Acquisition of luteolytic capacity involves differential regulation by prostaglandin F2α of genes involved in progesterone biosynthesis in the porcine corpus luteum

Luteolytic capacity is defined as the ability of corpora lutea (CL) to undergo luteolysis after prostaglandin (PG) F2α treatment. The mechanisms causing acquisition of luteolytic capacity are not yet identified but CL without luteolytic capacity have PGF2α receptors and respond to PGF2α with some changes in gene expression. Inhibition of progesterone biosynthesis is a key feature of luteolysis and therefore we postulated that genes involved in progesterone biosynthesis would be regulated by PGF2α differently in CL with or without luteolytic capacity.

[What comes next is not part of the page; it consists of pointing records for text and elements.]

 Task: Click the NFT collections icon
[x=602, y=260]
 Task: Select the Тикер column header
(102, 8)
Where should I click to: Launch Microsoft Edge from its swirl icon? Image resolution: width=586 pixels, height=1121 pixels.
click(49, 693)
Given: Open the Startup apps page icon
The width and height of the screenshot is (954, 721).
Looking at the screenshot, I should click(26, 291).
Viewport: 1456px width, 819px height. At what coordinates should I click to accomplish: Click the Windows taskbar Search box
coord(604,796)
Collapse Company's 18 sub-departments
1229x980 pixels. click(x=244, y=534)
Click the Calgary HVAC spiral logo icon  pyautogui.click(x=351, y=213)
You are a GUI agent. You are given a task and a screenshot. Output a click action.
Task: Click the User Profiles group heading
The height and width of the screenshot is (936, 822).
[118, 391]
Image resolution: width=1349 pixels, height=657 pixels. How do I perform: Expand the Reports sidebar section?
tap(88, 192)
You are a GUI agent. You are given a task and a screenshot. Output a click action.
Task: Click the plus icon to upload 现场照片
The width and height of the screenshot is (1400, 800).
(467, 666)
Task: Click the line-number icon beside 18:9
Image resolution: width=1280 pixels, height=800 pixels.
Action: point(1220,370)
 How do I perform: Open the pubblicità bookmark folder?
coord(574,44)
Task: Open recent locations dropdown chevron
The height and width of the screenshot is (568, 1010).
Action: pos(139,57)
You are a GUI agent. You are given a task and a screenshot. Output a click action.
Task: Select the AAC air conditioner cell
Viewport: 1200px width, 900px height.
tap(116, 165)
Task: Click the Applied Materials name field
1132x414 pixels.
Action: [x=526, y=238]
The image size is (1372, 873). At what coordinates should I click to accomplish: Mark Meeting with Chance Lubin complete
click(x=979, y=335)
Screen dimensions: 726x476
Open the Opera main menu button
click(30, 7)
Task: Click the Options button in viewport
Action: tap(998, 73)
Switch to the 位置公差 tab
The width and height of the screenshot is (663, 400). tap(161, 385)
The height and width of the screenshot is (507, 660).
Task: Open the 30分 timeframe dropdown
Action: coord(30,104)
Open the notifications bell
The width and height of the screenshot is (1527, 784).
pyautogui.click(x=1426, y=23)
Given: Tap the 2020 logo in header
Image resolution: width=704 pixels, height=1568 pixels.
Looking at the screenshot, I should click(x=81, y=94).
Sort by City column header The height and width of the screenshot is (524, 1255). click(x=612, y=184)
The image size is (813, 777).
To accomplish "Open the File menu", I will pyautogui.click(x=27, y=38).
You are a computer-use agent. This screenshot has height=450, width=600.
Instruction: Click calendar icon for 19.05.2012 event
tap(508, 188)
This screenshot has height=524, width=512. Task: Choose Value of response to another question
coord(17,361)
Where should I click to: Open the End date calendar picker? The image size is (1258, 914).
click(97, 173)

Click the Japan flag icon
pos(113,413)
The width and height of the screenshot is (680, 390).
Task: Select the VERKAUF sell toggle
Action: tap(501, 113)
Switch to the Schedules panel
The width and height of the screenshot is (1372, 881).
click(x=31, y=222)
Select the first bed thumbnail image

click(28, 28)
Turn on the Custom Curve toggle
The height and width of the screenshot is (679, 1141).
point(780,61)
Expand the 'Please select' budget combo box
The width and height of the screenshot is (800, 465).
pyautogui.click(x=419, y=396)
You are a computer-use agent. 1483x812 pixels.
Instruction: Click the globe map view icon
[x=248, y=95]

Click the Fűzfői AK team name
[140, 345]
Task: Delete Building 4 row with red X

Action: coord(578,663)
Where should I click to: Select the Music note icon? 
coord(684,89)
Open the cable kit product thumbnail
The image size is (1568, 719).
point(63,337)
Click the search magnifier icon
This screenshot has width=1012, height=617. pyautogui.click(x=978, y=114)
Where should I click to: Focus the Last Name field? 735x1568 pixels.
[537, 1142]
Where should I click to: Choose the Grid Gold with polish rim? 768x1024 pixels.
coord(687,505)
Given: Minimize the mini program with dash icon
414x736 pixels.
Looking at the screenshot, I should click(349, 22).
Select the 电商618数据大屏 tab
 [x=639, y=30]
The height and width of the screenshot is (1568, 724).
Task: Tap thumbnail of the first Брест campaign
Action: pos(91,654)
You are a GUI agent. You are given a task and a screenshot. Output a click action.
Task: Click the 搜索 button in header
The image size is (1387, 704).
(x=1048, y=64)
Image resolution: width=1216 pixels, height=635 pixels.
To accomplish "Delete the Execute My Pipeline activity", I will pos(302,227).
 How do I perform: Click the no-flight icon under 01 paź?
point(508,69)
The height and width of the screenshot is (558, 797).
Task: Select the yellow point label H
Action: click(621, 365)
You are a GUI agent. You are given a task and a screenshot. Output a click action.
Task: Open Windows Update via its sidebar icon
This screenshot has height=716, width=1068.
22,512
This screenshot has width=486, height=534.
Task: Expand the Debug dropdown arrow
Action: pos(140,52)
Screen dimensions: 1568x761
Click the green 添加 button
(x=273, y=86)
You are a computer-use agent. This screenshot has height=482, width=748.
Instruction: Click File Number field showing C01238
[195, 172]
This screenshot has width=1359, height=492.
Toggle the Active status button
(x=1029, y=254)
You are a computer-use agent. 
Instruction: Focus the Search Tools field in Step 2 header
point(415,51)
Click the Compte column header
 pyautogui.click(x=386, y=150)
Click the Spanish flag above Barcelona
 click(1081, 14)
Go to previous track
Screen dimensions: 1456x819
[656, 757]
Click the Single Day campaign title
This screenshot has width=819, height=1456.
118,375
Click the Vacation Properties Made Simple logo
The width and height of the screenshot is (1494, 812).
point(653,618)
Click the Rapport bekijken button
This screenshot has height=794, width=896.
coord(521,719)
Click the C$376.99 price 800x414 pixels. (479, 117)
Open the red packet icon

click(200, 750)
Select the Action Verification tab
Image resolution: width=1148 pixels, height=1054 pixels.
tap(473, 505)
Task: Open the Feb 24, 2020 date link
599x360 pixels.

Gilts on day 9 after estrus (lack luteolytic capacity) or day 17 of pseudopregnancy (with luteolytic capacity) were treated with saline or a PGF2α analog (cloprostenol) and CL were collected 0.5 (Experiment I) or 10 h (Experiment II) later. In Experiment III, large luteal cells from CL on day 9 or 17 were cultured for 1, 12 and 24 h with or without PGF2α. PGF2α decreased LDL receptor mRNA (27%), steroidogenic acute regulatory protein (StAR) mRNA (41%), StAR protein (75%), LH receptor mRNA (55%), and LH receptor protein (45%) at 10 h after treatment in day 17 but not day 9 CL. PGF2α increased DAX-1 mRNA at 0.5 h (43%) and 10 h (46%) after PGF2α in day 17 but not day 9 CL but decreased 3βHSD mRNA (∼20% at 10 h) in both days 9 and 17 CL. In vitro, PGF2α decreased StAR mRNA at 12 h only in day 17 luteal cells; however, continuous treatment with PGF2α for 24 h decreased StAR mRNA in both days 9 and 17 luteal cells. Thus, luteolytic capacity involves a critical change in responsiveness of DAX-1, StAR, and LH receptor to PGF2α that results in inhibition of luteal progesterone biosynthesis.